10000打記念企画 | ナノ


「うわあ。海だあ!」
「流石に圧巻ですね」

舗装された対向車のない道路を大型の貸し切りバスが五台ほど連続で走ってゆく。観光地の沖縄ではさして珍しくない風景だ。
しかし中にいるの学生は、黒子装束を纏っていたり目隠ししていたりセーラー服の上から割烹着着ていたりするという奇妙さ。
その極めつけはこのバスの目的がハブの大量捕獲という点である。

「それにしても凄いね。飛行機も貸し切りだったし」
「まあ、かの事態の元になっているフラスコ計画では十万程度の人間が動いているそうですから…。理事会にしてみればこれくらいは何てこと無いのでしょう」

正直急なスケジュールをここまでサポートしてくれる理事会の手厚さには長者原も驚いているが、海を無邪気に眺めるなまえを見ていると、まあいいかという気になってくる。
今回の戦挙において校舎や設備の管理、破損の修復と言った事柄については日頃から管理を行っている美化委員会であるなまえが長者原に協力してくれている。
これはそんな彼女へのささやかなお礼、と言うわけだ。断じて、お礼だ。
端から見たら邪推されるかも知れないので彼のメンツを保つためにもう一度述べよう。お礼だ。


「不知火家って何者なんだろう」
「わたくしめ程度では到底計り知れません。あちらも知らせる必要は無いのでしょう」
「うーん。中間管理職は辛いねえ」
「全くです」

先行する一号車のバスの前列で繰り広げられるそんな会話。
それに近くの者は聞き耳を立てていたりする。
それもそのはず"あの"堅物で名前負けこの上ない融通の利かない副委員長が!
関係者とはいえ以前からなんかもお焦れったくなるような付き合いを繰り広げている彼女を同行させているのである。しかも、自ら勧誘して。
気にならない方がどうかしている、とばかりに黒子達は思っている。少なくとも高校生が夏休みに沖縄に来ているのに黒子装束でハブ捕りとか、そんなことが気にならなくなるくらいには。

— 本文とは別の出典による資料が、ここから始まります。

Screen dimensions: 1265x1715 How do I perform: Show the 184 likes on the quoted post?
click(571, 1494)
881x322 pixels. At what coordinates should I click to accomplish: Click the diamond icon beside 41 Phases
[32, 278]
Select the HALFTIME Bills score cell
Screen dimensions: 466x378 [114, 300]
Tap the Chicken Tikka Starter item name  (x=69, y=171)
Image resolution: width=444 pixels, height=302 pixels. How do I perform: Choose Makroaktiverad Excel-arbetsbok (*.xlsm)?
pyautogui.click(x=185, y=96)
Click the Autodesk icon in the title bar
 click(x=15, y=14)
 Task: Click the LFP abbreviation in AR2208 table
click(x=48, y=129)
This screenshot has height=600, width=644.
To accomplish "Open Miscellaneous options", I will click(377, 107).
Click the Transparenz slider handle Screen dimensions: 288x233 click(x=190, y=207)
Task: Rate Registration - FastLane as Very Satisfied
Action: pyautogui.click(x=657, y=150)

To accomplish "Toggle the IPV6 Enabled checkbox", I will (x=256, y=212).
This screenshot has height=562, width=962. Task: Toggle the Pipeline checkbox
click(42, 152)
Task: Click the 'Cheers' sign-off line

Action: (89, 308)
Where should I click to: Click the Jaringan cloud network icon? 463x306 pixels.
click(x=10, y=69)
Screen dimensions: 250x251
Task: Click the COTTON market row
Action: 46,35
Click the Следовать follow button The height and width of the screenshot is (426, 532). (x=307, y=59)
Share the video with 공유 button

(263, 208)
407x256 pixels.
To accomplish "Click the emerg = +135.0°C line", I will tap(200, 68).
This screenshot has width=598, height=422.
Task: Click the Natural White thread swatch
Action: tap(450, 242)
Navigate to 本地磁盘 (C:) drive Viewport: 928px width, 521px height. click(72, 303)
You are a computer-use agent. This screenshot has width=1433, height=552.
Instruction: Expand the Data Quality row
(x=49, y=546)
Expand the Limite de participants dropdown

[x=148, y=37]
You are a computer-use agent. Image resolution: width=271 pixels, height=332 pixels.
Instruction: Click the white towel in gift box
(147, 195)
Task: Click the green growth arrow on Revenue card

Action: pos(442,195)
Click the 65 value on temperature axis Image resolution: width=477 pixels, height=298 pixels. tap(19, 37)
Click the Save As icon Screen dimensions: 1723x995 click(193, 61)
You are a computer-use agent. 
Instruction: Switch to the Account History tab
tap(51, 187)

「なんだお前たち。妙に静かだな。別に移動時間くらいはしゃいでもいいんだぞ」
「いえ!今ちょっと準備中でしてっ」

しかし相手は常識を覆す異常。うまく行くはずもなく。
突如くるりと振り向いた長者原に黒子達は慌てながらも自前のCDプレーヤーをセットする。
しばらくすると少し前に流行ったポップスが流れ始めた。
因みにこのバスに添乗員は存在していない。他言を防ぐためではあるが、ただ一人黒子集団の中に取り残された運転手がどのような心境であるかは想像に難くない。